Od razu po skończonej lekcji sprawdziłam, w którą stronę udaje się Bill. Widząc jak zmierza korytarzem w towarzystwie jakiegoś dredowatego gościa od razu do niego podbiegłam.

- Hej, Bill. - powiedziałam głośno, aby mieć pewność, że mnie usłyszał.

Na moje słowa dwójka chłopaków od razu spojrzała w moją stronę. Bill uśmiechnął się jak mnie zobaczył. Za to drugi z nich popatrzył na mnie z obojętną miną.

- Jeszcze raz chce ci podziękować. - odparłam podchodząc bliżej nich.

Są w chuj wysocy.

- Naprawdę nie ma sprawy - odpowiedział - W naszej klasie przeważają właśnie takie zjeby, ale nie ma co się nimi przejmować.

- Pewnie masz rację.

Bardzo chciałam się nie przejmować, ale to wcale nie było takie łatwe.

- A twoje spinki są bardzo ładne. Gdzie kupiłaś? - spytał nadal się szczerząc.

Śliczny uśmiech.

- Dostałam od mamy na urodziny. - na wspomnienie o kobiecie zrobiło mi się trochę przykro, Bill musiał to wyczuć, bo powiedział:

- Twoja mama ma dobry gust.

- Miała. - poprawiłam go, na co zasłonił ręką usta.

- Bardzo przepraszam, nie miałem pojęcia. - powiedział z przejęciem. Pewnie teraz w głowie przeklinał się za swoje słowa.

Jednak mnie bardziej wnerwaiła postawa drugiego z chłopaków. Czułam się nieswojo kiedy tak stał i gapił się na naszą rozmowę.

- Nie szkodzi, skąd miałeś wiedzieć. Nie mówiłam nikomu o swojej sytuacji, więc nic dziwnego, że nie wiedziałeś. - Wzruszyłam ramionami, bo to nie było nic wielkiego, że się pomylił.

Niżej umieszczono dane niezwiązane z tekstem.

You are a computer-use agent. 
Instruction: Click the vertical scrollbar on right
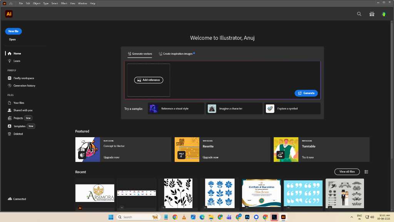[391, 89]
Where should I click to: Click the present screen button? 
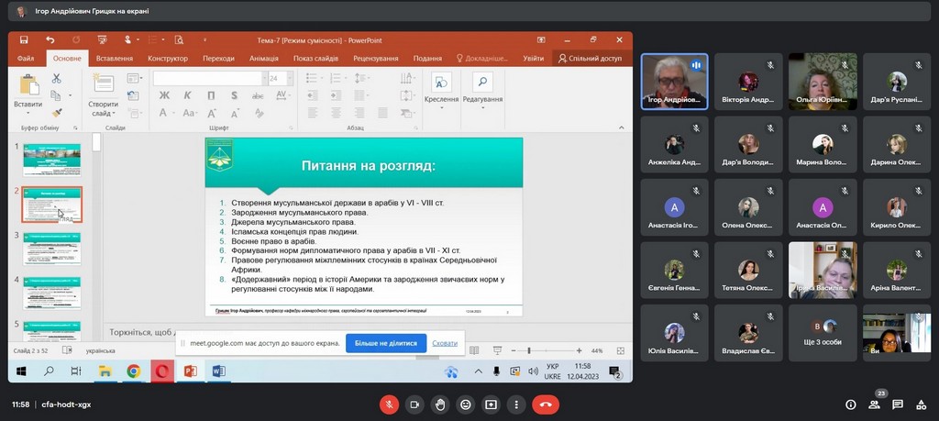pos(492,404)
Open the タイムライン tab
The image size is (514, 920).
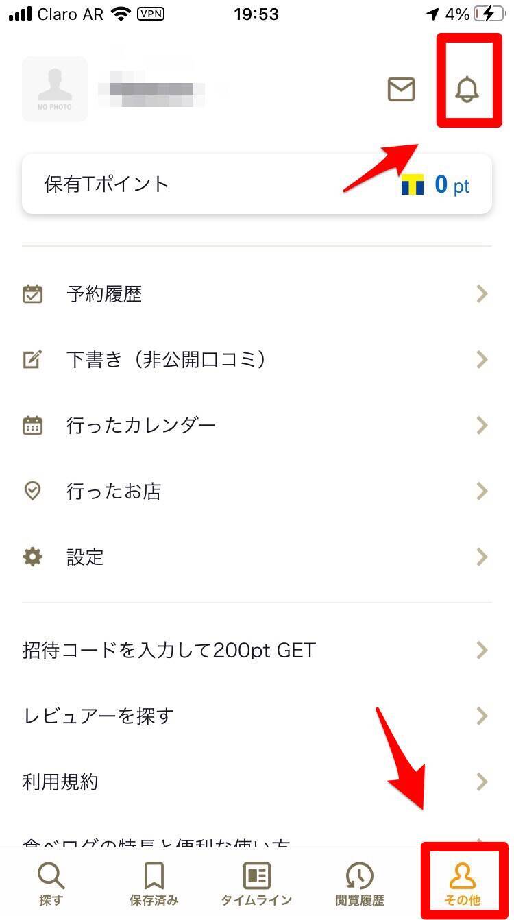click(256, 883)
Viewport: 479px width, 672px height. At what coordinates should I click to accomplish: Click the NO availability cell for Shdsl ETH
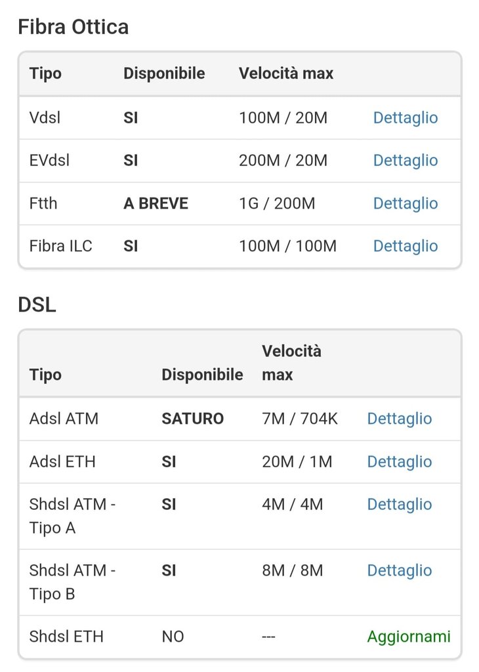pos(173,637)
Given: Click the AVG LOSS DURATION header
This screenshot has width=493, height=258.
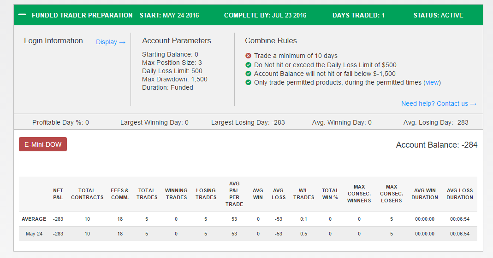Looking at the screenshot, I should [460, 194].
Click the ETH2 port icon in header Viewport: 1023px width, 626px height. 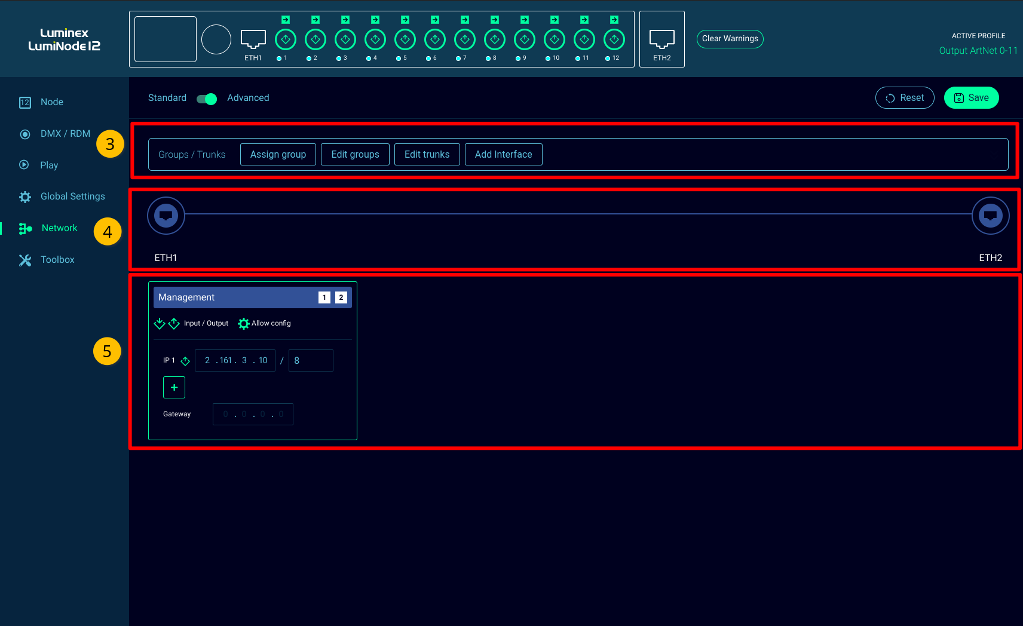661,39
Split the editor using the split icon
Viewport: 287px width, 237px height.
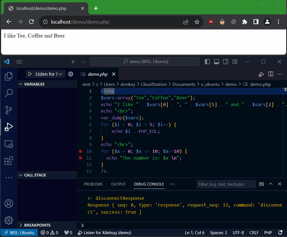coord(270,74)
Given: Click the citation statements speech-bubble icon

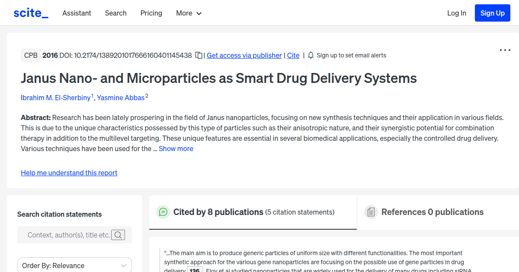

- Ale nawet się nie przedstawiłem - Chłopak klepnął się lekko w czoło - Robię bardzo złe pierwsze wrażenie. Jestem Bill Kaulitz, a to mój bliźniak Tom. - powiedział wskazując głową na drugiego.

- Bella Chiolero. - odparłam wystawiając rękę w jego stronę. Od razu ją uścisnął.

Tom dalej zachowywał ciszę przez co był trochę creepy, ale z czystej kultury jemu również podałam dłoń.

Tylko, że nie odwzajemnił tego gestu.

Widząc jak ciągle trzyma ręce w kieszeniach workowatych spodni spóściłam swoją dłoń.

- No nic, ja już będę lecieć. Yyyyy... gdzieś tam.

Zażenowałam się i swoim i jego zachowaniem, więc postanowiłam się ewakuować. Szybko się odwróciłam, ale głos Billa mnie zatrzymał.

- A nie chciałabyś z nami pochodzić? Wsensie pewnie jeszcze nikogo tu nie znasz, więc jakiekolwiek towarzystwo dobrze ci zrobi. - Lekko zdziwiła mnie jego propozycja, ale nie mając nic lepszego do roboty zgodziłam się.

Ruszyliśmy prosto korytarzem.

- Więc jesteś Włoszką? - Bill zainicjował rozmowę.

- Tak. Najpierw przez 6 lat mieszkałam na Sycylii, a potem jak ojciec wyjechał do Niemiec to z mamą przeniosłyśmy się do Piemontu.

- Twoi rodzice zawsze tam mieszkali? - zadał kolejne pytanie.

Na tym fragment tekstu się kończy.